NADIS BPEX Commentary – August 2010

by 5m Editor
1 September 2010, at 12:33am

UK - Having successfully produced pigs up to the point of weaning – the most technically complex part of pig production – it is galling for pig farmers to then endure further loss in the form of death of pigs after weaning up to point of sale, not to mention the huge welfare implications for the pigs themselves of disease processes and physical injuries and abnormalities that lead to this loss, according to BPEX's monthly NADIS commentary for August 2010.

NADIS surveillance veterinary surgeons record and report the quarterly figures for mortality from weaning to sale – whenever that may occur – in a defined population that currently is concentrated in the central/East Anglia region and in the North East where there are well documented differences in systems of management (e.g. East Anglia contain a higher proportion of straw based/outdoor sow systems with offsite rearing/finishing whereas slatted breeder feeder farms are more often seen in the North East.)

Pigs have been through a torrid time in the last ten years with PCV2, a major cause of loss. The advent of vaccines – albeit under restricted availability – in 2006/7 is generally accepted as having provided major benefits. The NADIS data collection began in the spring of 2007 just as vaccinated pigs were beginning to filter through the system and the BPEX subsidised vaccine programme took hold in spring of 2008 with vaccinated pigs coming through for slaughter in large numbers by the end of that year.

The pattern of mortality can thus be tracked over time (Graphs 1a & b).

Death rates were at their highest at the start of this period (Mid 2007) and whilst dropping dramatically later that year, rose back up in the winter/spring of 2008. There was then a marked decline through late 2008 and this improvement has been largely maintained at around 3.5 per cent total losses since then. However, many factors are in play on causes of death and a marked jump occurred in this last winter corresponding with the severe weather of Dec/Jan/Feb with clinical problems particularly in younger weaners widely reported at that time. It is disappointing to see that losses now are still ahead of those seen last year and might be attributable to:

  1. Damage done to young pigs in the winter that is still working its way through the system
  2. Reduced numbers of pigs weaned in winter (due to previously reported high preweaning losses especially in the outdoor sector) affecting calculation of percentages

Between management systems (Graph 2) looking at the current picture, death rates continue to be higher on slatted systems compared to those based on straw – a picture that reflects geographically (Graph 3) where East Anglia favours straw based systems.
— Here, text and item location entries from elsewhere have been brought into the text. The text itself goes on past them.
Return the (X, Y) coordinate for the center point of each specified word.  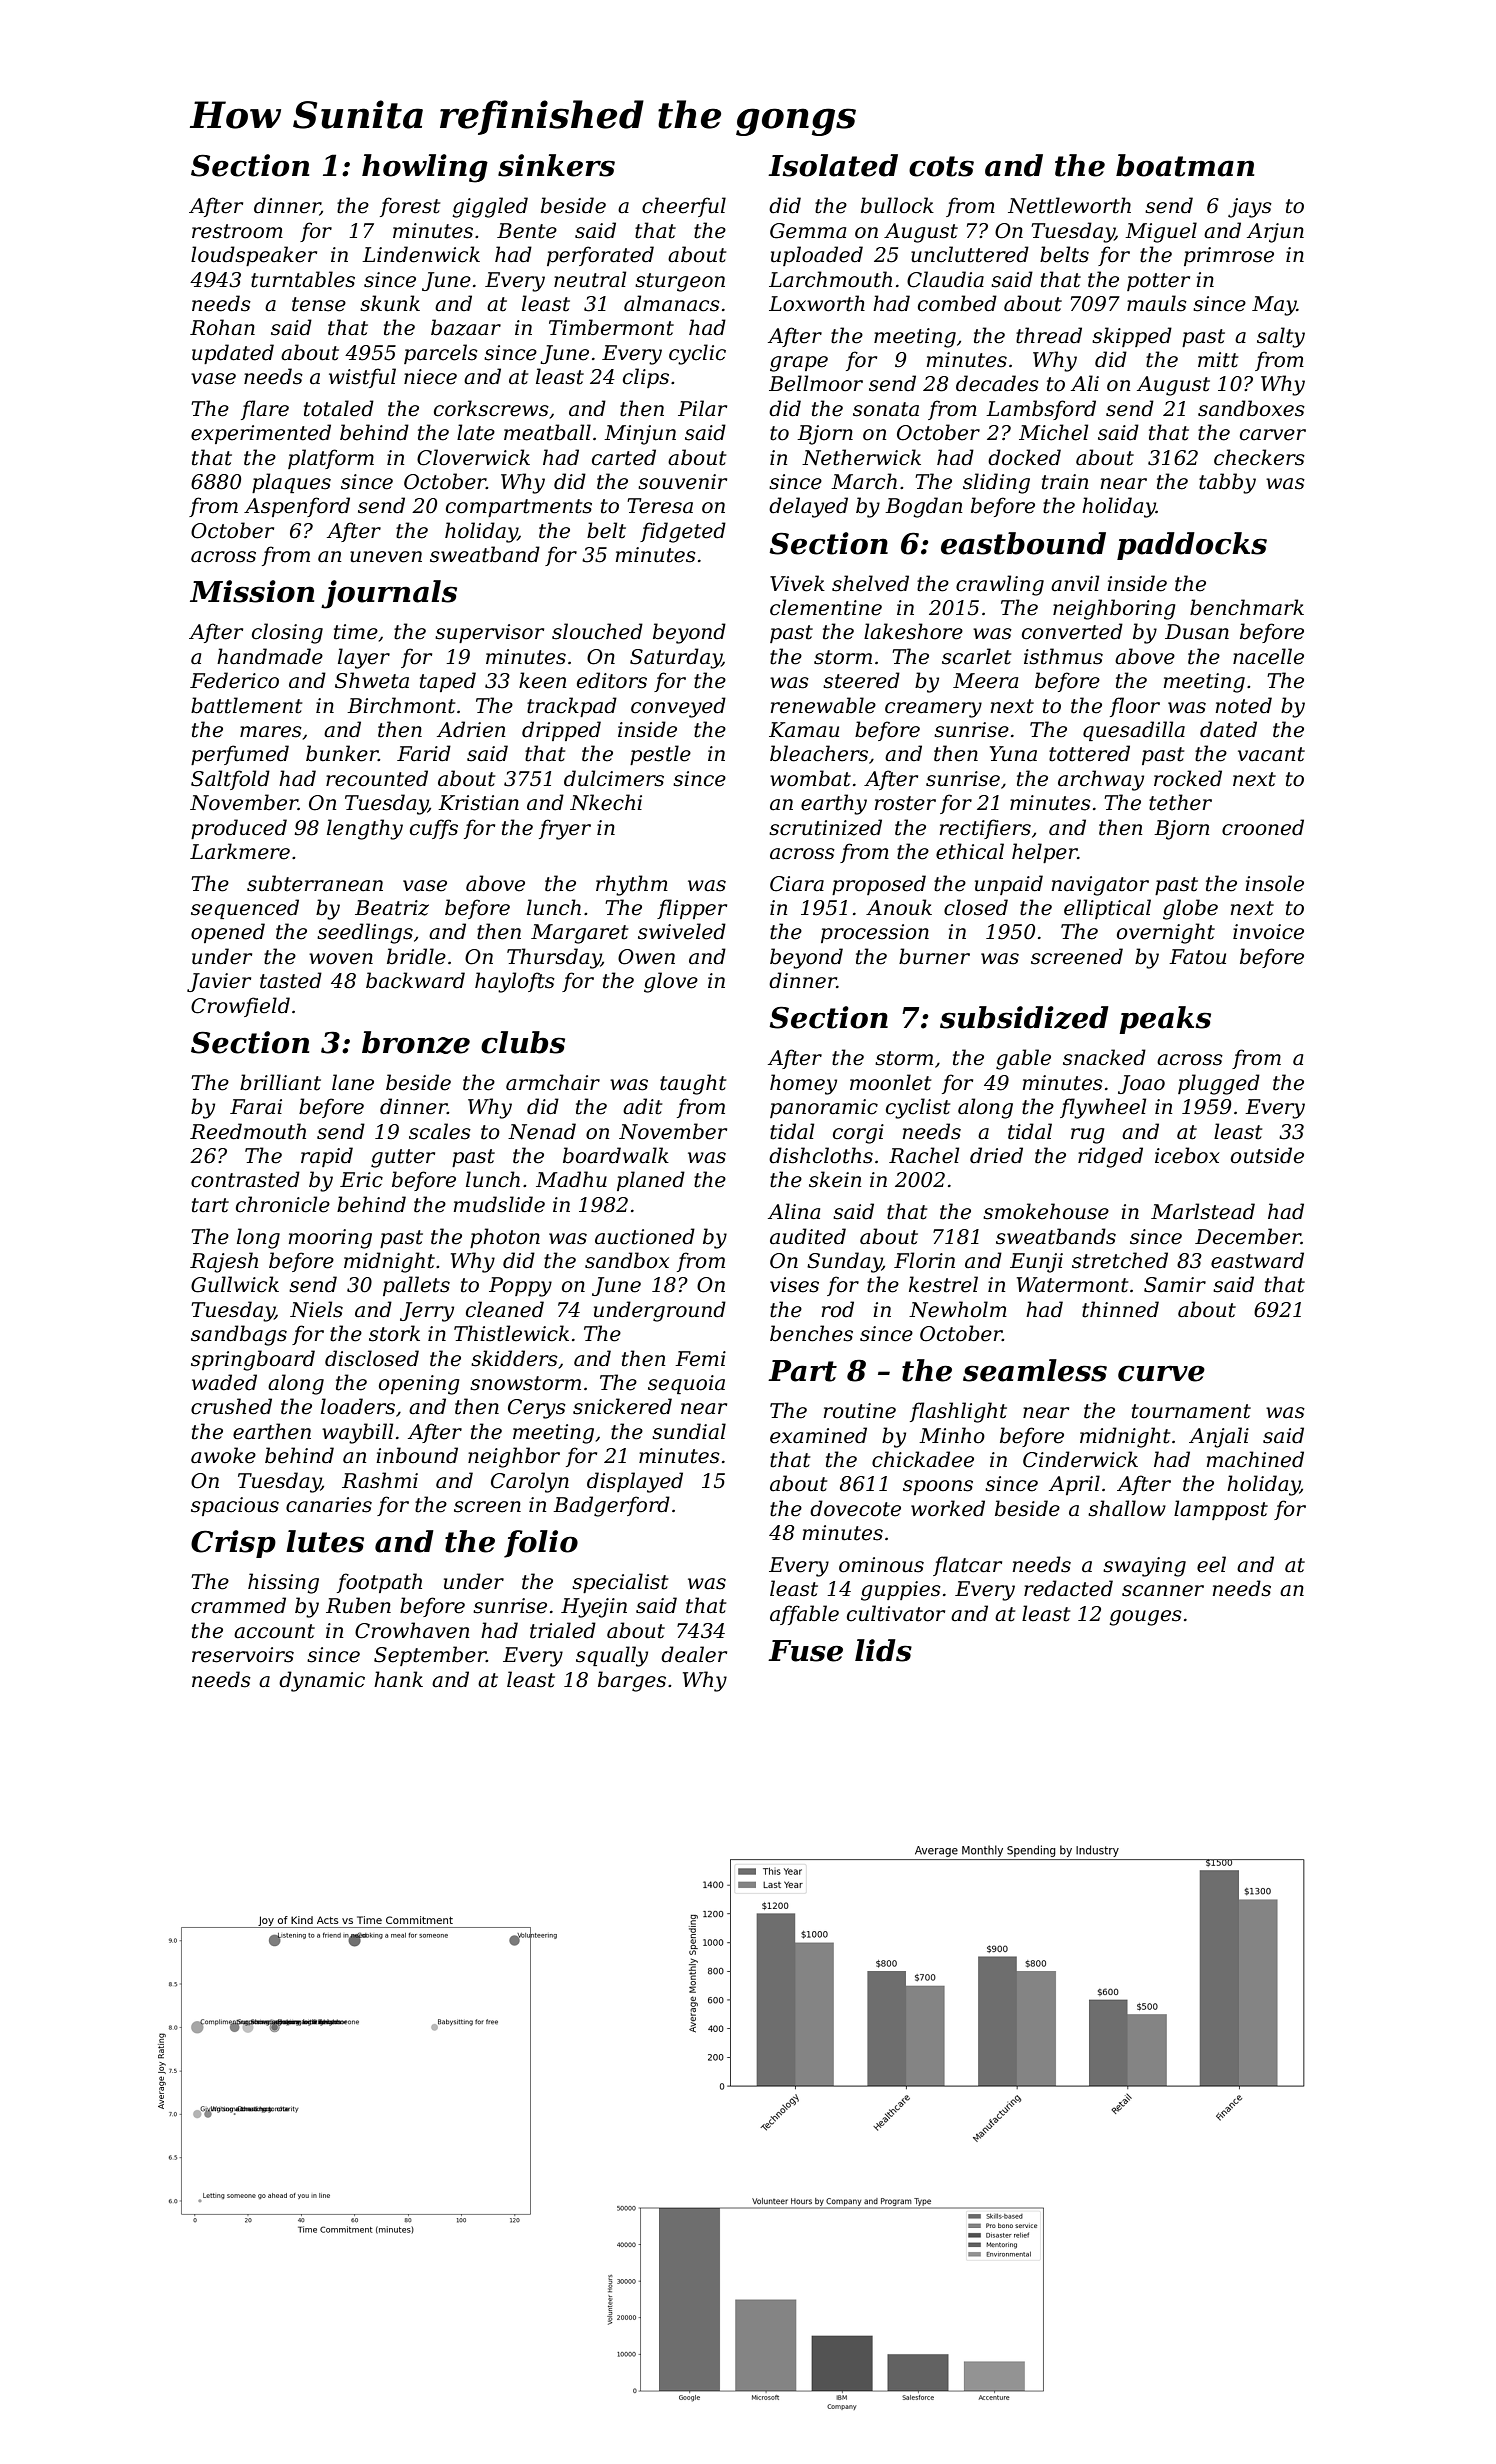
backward (415, 980)
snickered (622, 1406)
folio (541, 1544)
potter (1158, 282)
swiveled (682, 931)
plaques (291, 483)
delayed (808, 507)
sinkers (556, 165)
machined (1255, 1459)
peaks (1165, 1020)
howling (425, 168)
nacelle (1268, 656)
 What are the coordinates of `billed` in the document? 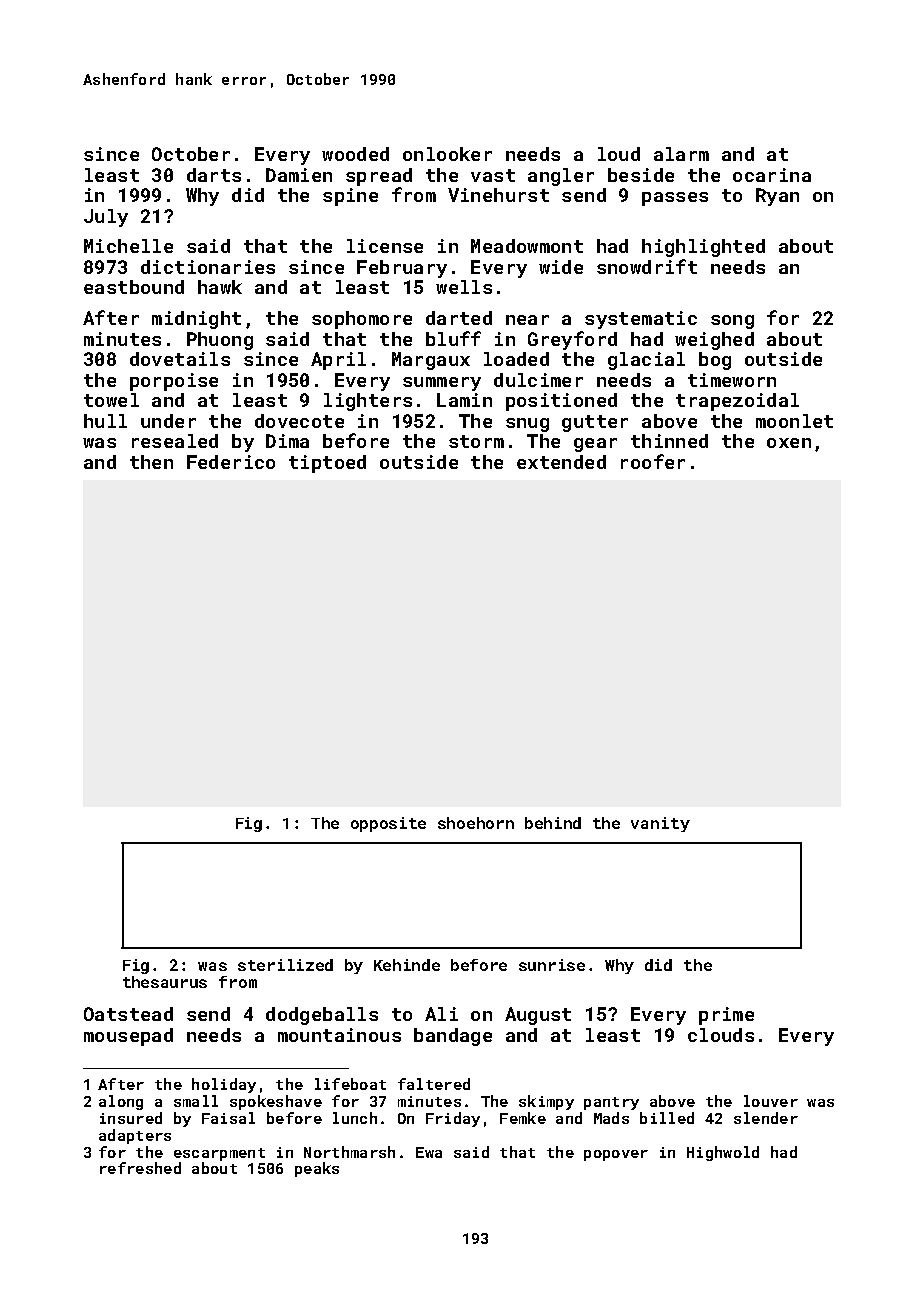 It's located at (667, 1118).
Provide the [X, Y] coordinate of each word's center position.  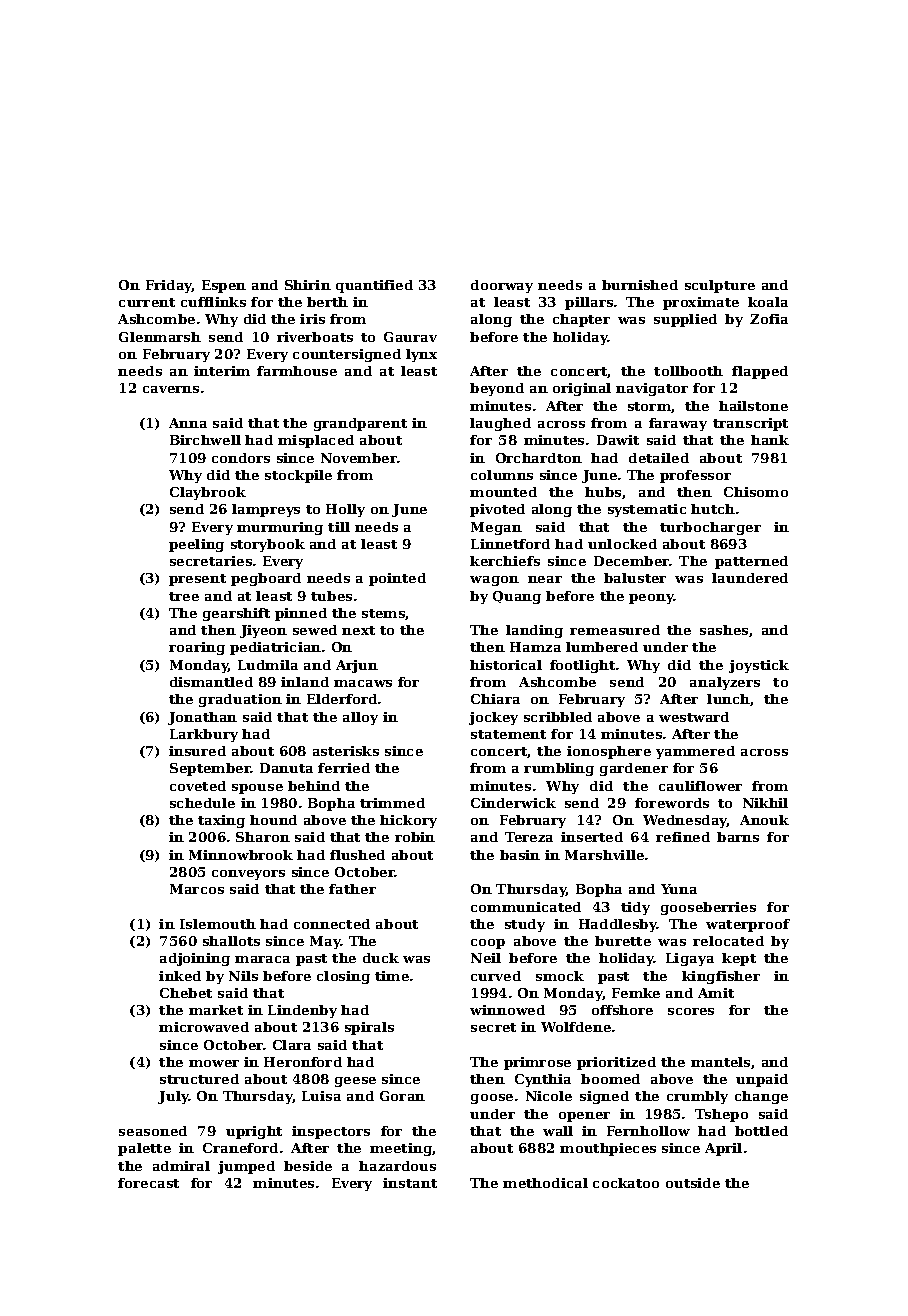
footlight [582, 666]
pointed [397, 579]
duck [381, 958]
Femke [636, 993]
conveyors [248, 875]
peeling [196, 545]
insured [197, 751]
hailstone [753, 406]
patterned [751, 562]
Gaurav [410, 337]
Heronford [303, 1062]
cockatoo [626, 1183]
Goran [402, 1096]
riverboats [315, 337]
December [632, 561]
There are only marginal differences between indoor and outdoor produced pigs (where outdoor derived pigs have slightly lower levels of loss) and very little difference between batch and continuous flow systems perhaps suggesting that the batch production either doesn’t give such benefits as might be expected or batch system management fails to take advantage of any potential benefits such system would be expected to have.

Graph 3 breaks data down by herd type. Breeder feeder and Nursery Finisher farms would be expected to have higher mortality recorded – the pigs are on site longer in these systems. Given the different populations monitored it may not be valid to simply add B/W or nursery to finisher only deaths, but it is worth noting that if this is done overall losses are around 6 per cent whereas for single site growing they are only 5 per cent.

There is also a fairly steady trend of increasing percentage loss with herd size (Graph 5) although no detail is collected to explain an almost doubling of loss between the smallest and largest sites monitored.